## [KUTIPAN]
# # # # # # #
Dubes Myanmar untuk PBB Kyaw Moe Tun secara dramatis dan mengejutkan berpidato menentang kudeta militer di negaranya dalam sidang Majelis Umum PBB. Ia juga mengangkat tiga jari, simbol perlawanan pada militer.
Oleh
BENNY D KOESTANTO
·5 menit baca
NEW YORK, MINGGU — Hampir sebulan pascakudeta militer di Myanmar, perlawanan terhadap junta militer semakin kuat. Tidak hanya di Myanmar, perlawanan itu juga diperlihatkan oleh Duta Besar Myanmar untuk Perserikatan Bangsa-Bangsa Kyaw Moe Tun dalam sidang Majelis Umum di Markas Besar PBB, New York, Jumat (26/2/2021) waktu AS.
Ia menggemakan perlawanan ratusan ribuan warga Myanmar sejak kudeta 1 Februari di markas jantung diplomasi dunia dengan mendesak ”tindakan sekeras mungkin dari komunitas internasional” untuk segera memulihkan demokrasi di Myanmar. ”Saatnya militer segera melepaskan kekuasaan dan membebaskan mereka yang ditahan,” kata Kyaw Moe Tun.
Ia mengawali pidato dengan menyatakan dirinya mewakili pemerintahan sipil pimpinan Aung San Suu Kyi yang dipilih oleh rakyat pada pemilu November 2020. ”Kami akan terus melawan demi pemerintahan dari rakyat, oleh rakyat, dan untuk rakyat,” ucapnya.
# # # # # # #
## [INFORMASI YANG DIBERIKAN]
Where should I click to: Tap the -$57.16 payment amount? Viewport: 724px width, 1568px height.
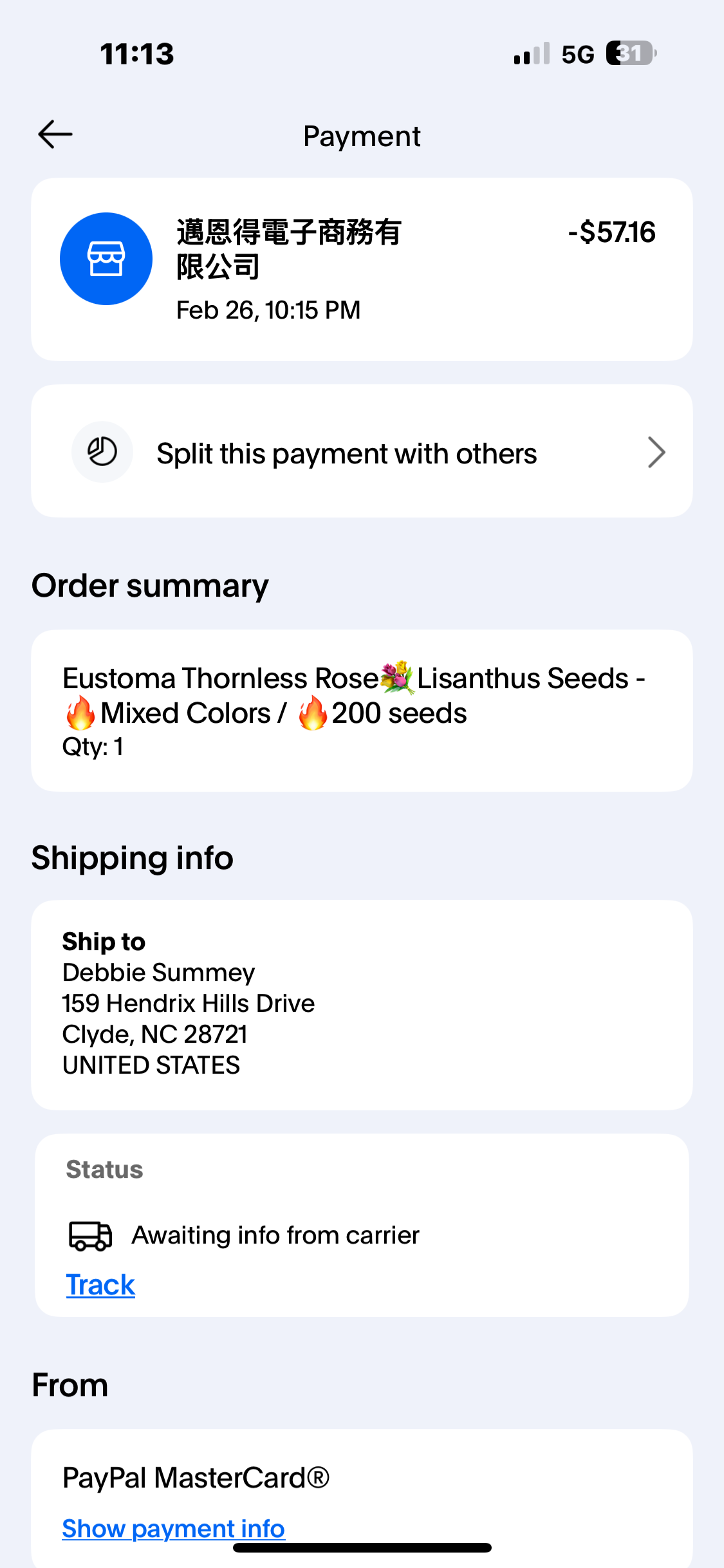611,232
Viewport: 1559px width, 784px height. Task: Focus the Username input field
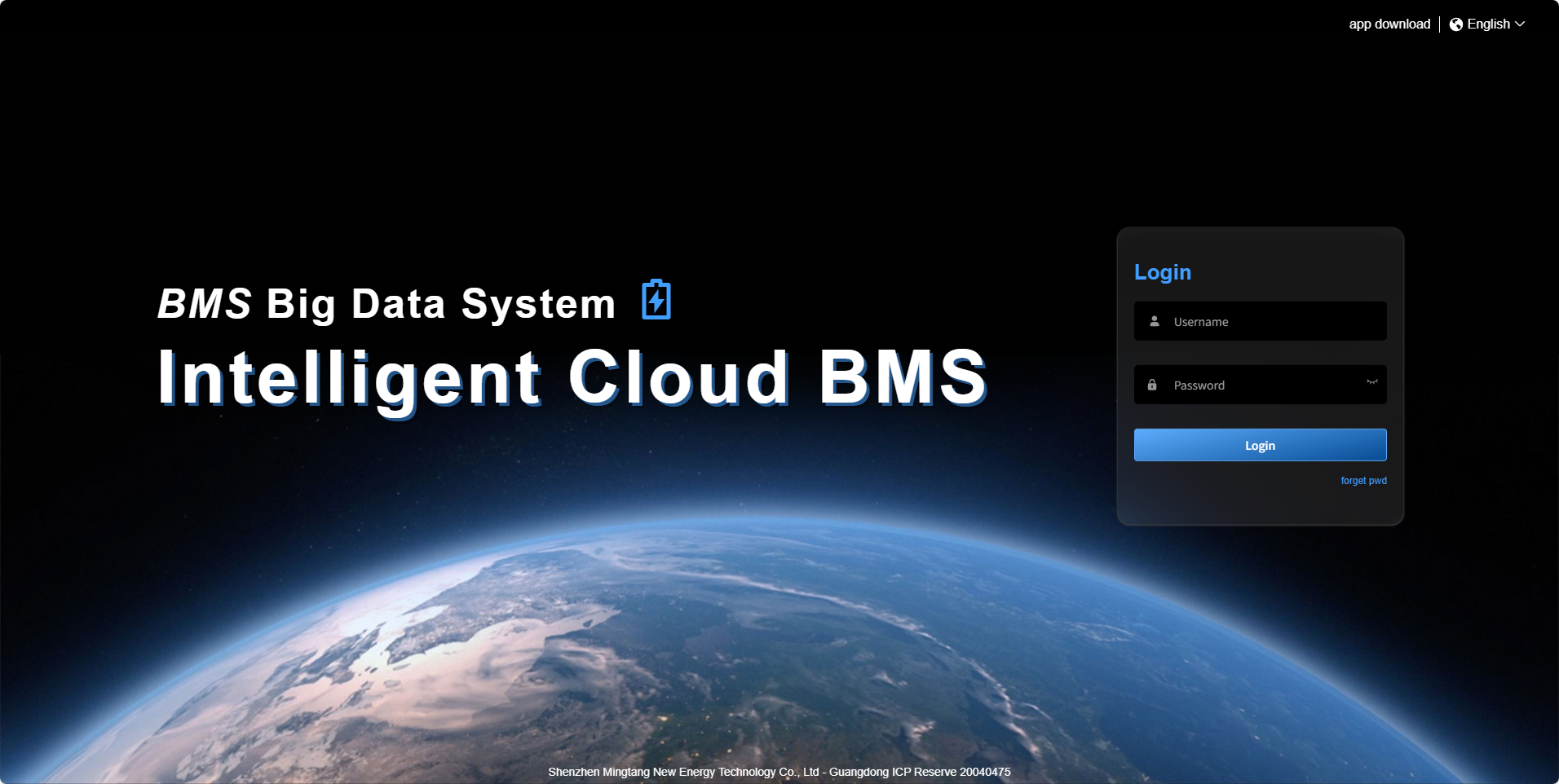point(1260,321)
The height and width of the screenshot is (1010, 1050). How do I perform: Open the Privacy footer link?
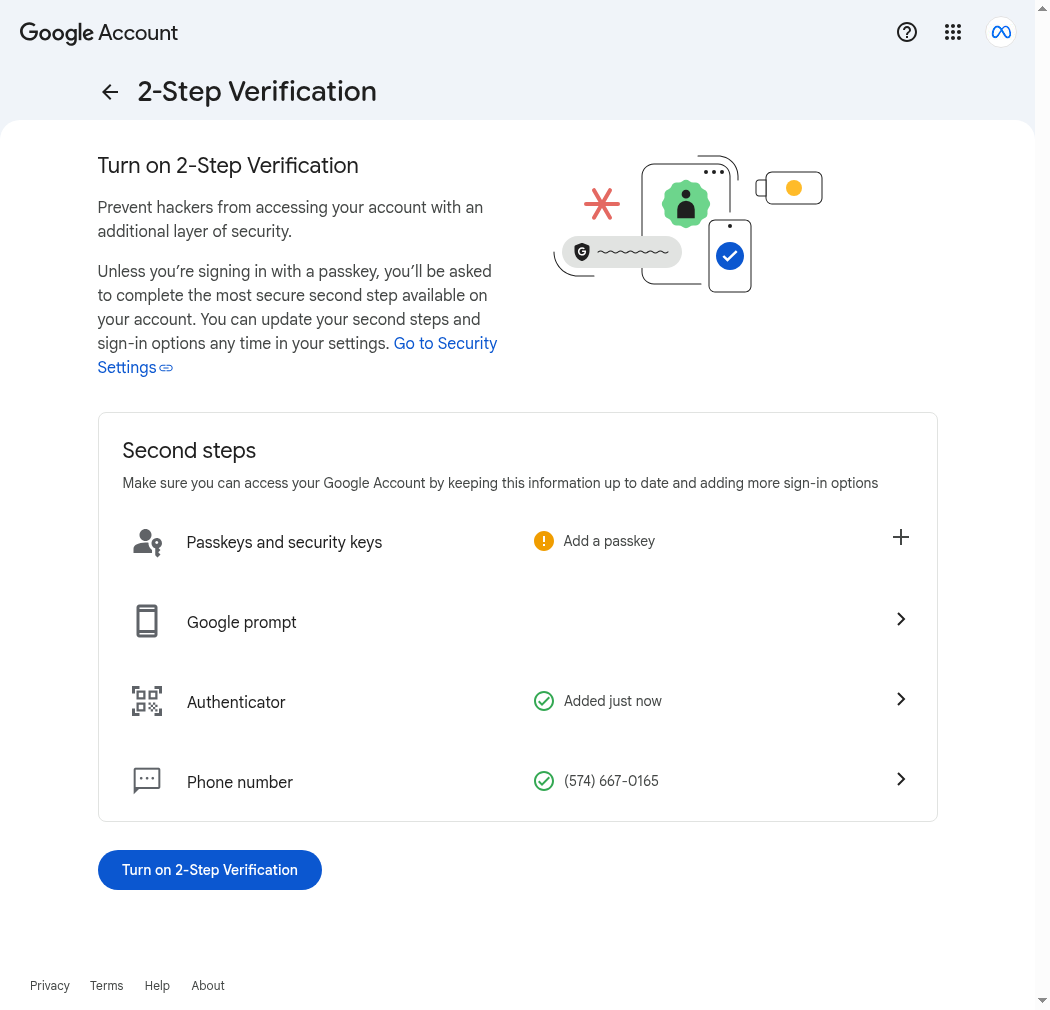(50, 985)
# # # # # # #
## [YANG DIMINTA]
Lanjutkan teks tentang pidato Dubes Myanmar di PBB, dimulai setelah kalimat terakhirnya. Catatan tersebut tidak berkaitan dengan teks tentang pidato Dubes Myanmar di PBB.

## [HASIL LATIHAN]
Suara Kyaw Moe Tun bergetar saat mengakhiri pidato, sambil mengangkat salam tiga jari, isyarat simbol perlawanan terhadap junta militer. Pidato Dubes PBB untuk Myanmar itu mengejutkan dan di luar dugaan terjadi pada forum yang dihadiri wakil dari 193 negara anggota PBB. Pidatonya tidak hanya mendapat aplaus, tetapi juga pujian dari para pembicara berikutnya, termasuk oleh para duta besar wakil dari negara- negara Uni Eropa, Organisasi Kerja Sama Islam (OKI), dan Dubes baru AS untuk PBB Linda Thomas-Greenfield.
Dalam penampilan pertamanya di forum PBB, Thomas-Greenfield menyebut pidato Kyaw Moe Tun sebagai langkah ”tegas”, ”kuat”, dan ”berani”. Ia menekankan kembali, Presiden AS Joe Biden memperingatkan bahwa ”kami akan menunjukkan kepada militer (Myanmar) bahwa tindakan mereka memiliki konsekuensi” serta mendesak militer ”segera melepaskan kekuasaan”.
Pelapor Khusus PBB untuk Myanmar Tom Andrews juga mengapresiasi langkah Dubes Kyaw Moe Tun. Melalui media sosial Twitter, ia menyatakan, ”Sudah waktunya bagi dunia untuk menjawab seruan berani itu dengan tindakan”.
Utusan China di PBB menyatakan tidak mengkritik kudeta militer tersebut dan menilai situasi di Myanmar adalah urusan internal Myanmar. Disebutkan bahwa China mendukung upaya diplomatik oleh negara-negara Asia Tenggara untuk menemukan solusi. Pada Sabtu malam, televisi Pemerintah Myanmar mengumumkan Kyaw Moe Tun dicopot sebagai Dubes Myanmar untuk PBB.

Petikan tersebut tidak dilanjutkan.